Um assistente do médico vem quinze dias antes, aluga uma sala no centro da minúscula cidade, como tantas da região. Uma folha impressa anuncia que ali atenderá o cientista milagreiro e o batedor passa a fazer o cadastro dos ébrios municipais. Como o vício na aguardente é coisa que pega fácil, a fila é longa: um bêbado após o outro, a lista vai se enchendo de trêmulos nomes, nomes que ao longo dos anos foram perdendo valor no carteado, no bilhar, no palheiro e na memória.

Mandam chamar Pedro: está na hora de você se curar, mas o médico só atende quando o paciente está mesmo disposto a se livrar da cana e admite que é viciado. Pedro reluta mas reconhece: precisa de ajuda.

Agenda cheia, é hora de vir à história o médico, e só vem de charrete porque isto é uma crônica: fosse eu um contista definitivamente colocava o figura em cima de uma liteira.
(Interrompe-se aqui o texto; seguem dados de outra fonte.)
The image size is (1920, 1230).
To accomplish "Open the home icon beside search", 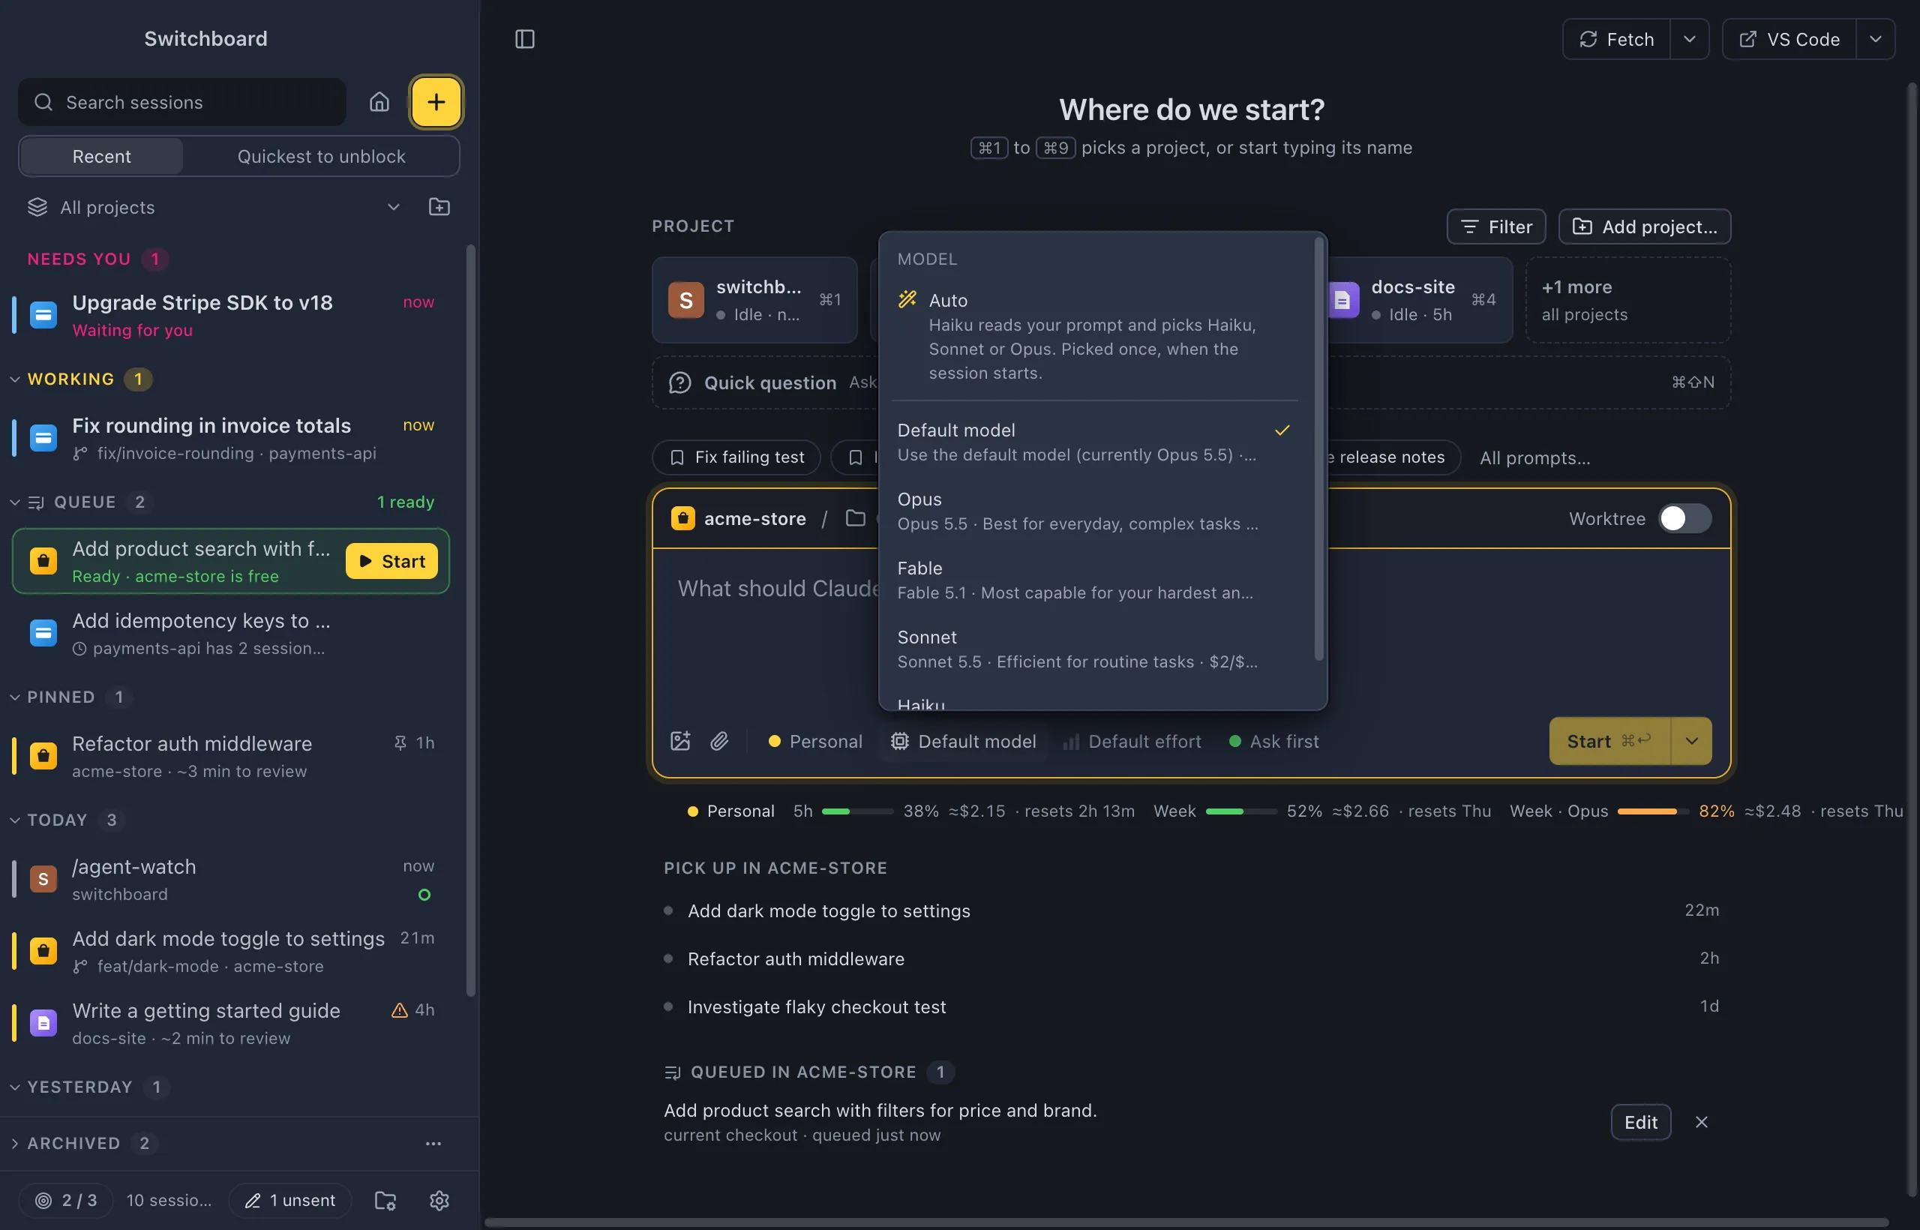I will coord(379,101).
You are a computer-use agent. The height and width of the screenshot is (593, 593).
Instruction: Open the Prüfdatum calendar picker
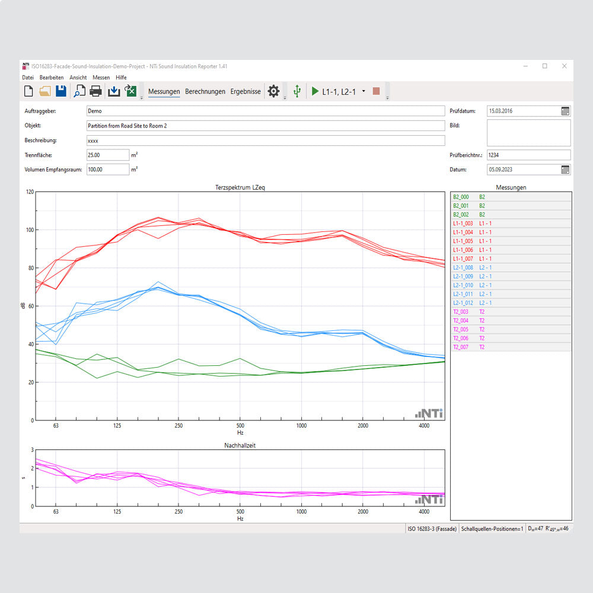tap(565, 111)
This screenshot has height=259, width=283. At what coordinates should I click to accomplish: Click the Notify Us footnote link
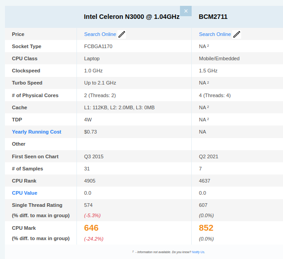pos(198,252)
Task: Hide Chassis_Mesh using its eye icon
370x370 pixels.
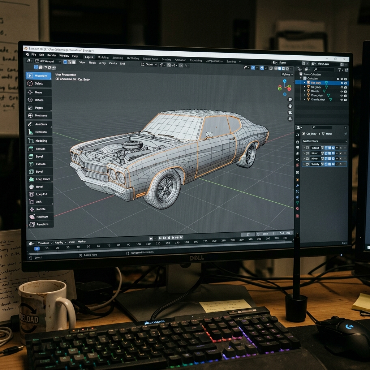Action: click(341, 100)
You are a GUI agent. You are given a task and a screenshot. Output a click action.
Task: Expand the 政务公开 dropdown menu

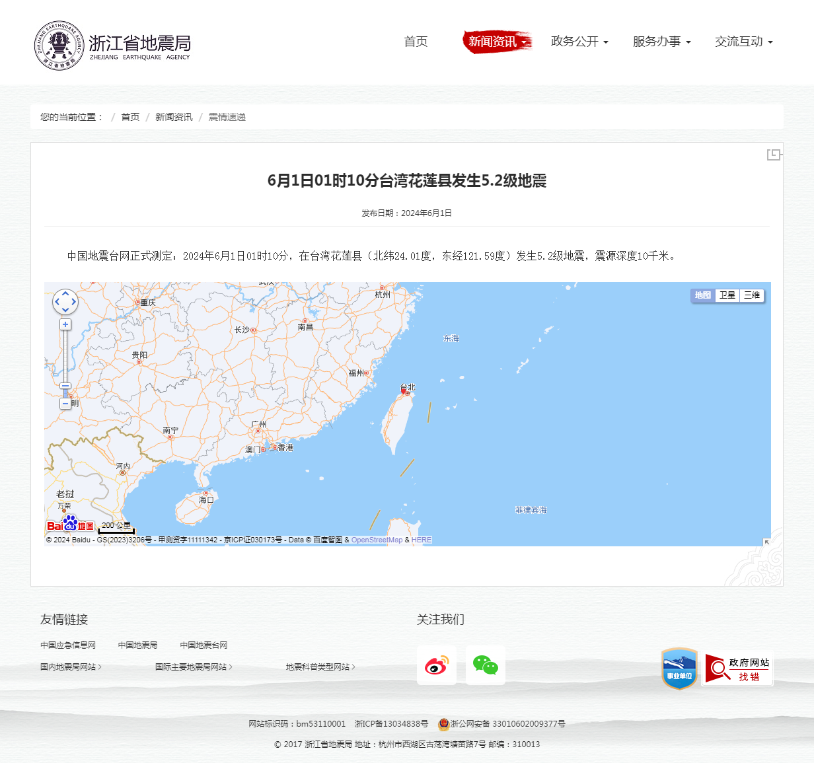579,42
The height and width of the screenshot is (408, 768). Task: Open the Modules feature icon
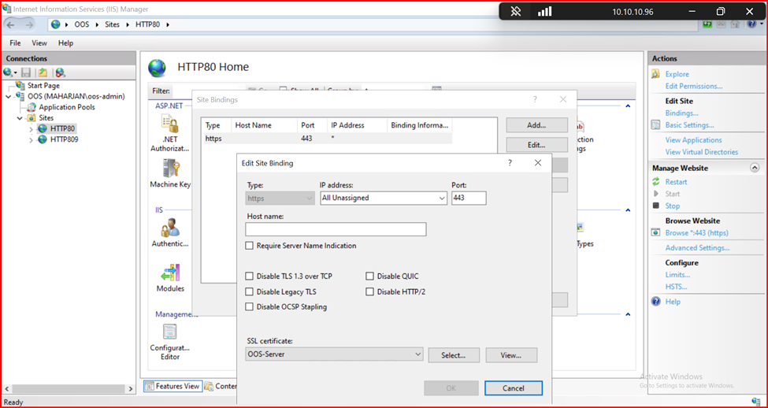coord(170,274)
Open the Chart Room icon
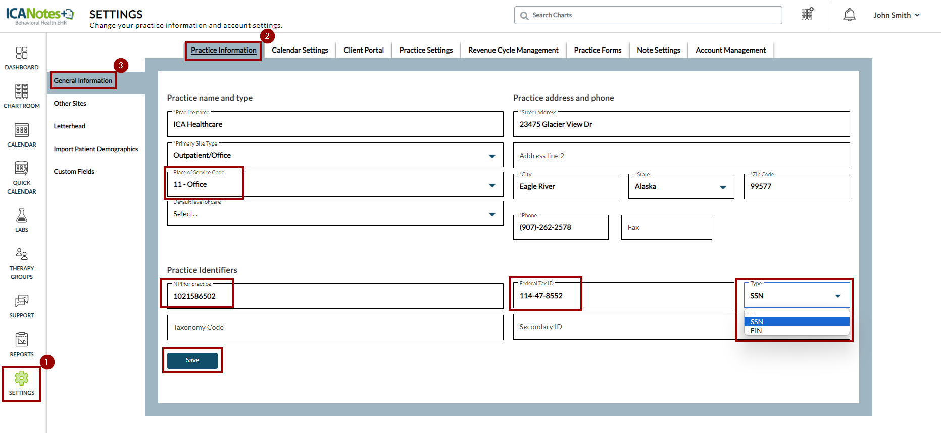Viewport: 941px width, 433px height. coord(21,91)
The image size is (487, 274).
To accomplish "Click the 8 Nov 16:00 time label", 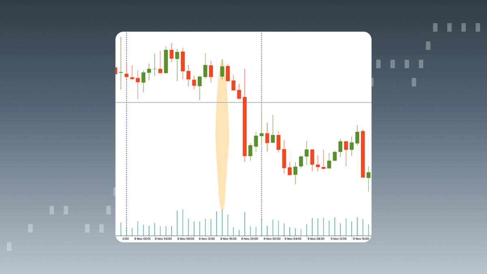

Não sei de que cores eram suas roupas: vamos manter a tradição e vesti-lo de branco, mesmo em viagem.

Reúne-se já no primeiro dia com autoridades locais, curiosos, céticos que disfarçam o ceticismo e pacientes listados, ou familiares de alguns pacientes que, querendo aproveitar os últimos dias antes da cura, não se fazem presentes ao encontro. Expõe, com palavras simples, afinal não adianta utilizar o linguajar técnico com o povo leigo, como se dá a cura: após anos de extensa pesquisa, descobriu que atrás da orelha tem um nervo cuja utilidade ainda era desconhecida pela ciência.

Ao explorar, ele acabou descobrindo que o tal nervo liga o cérebro ao estômago e é responsável pela vontade de beber: o estômago fica com desejo e manda ao cérebro a ordem para que movimente músculos, mãos e moedas. Por isso a importância de que o paciente tenha certeza do que quer, já que após a cirurgia, que consiste no corte desse nervo, a pessoa nunca mais conseguirá ingerir uma única gota de álcool.

Pedro, atento, tem certeza do que quer. Quando entra no consultório sentindo o divino toque da mais pura ciência, é como se estivesse em uma banheira prestes a ser batizado, o médico limpa o local da cirurgia com álcool, esse cheiro que tanta alegria e tanto desgosto já deu a Pedro, a sua família deu só o desgosto, as mãos firmes do médico com o bisturi, anestesia local calculadamente aplicada a menor para o paciente sentir um pouco de dor, vem o corte, a dor é o mergulho, tudo agora vai mudar, o sangue escorre, o doutor rapidamente faz a costura dos pontos, Pedro respira com dificuldade, mas aliviado, depois de tanto esoterismo clínico.

Pedro viveu até quase 70 e nunca mais bebeu. Os céticos da cidade há muito desistiram de esperar uma recaída dos outros pacientes e se juntaram ao coro dos que até hoje sonham com a volta do médico para curar os novos bêbados da cidade.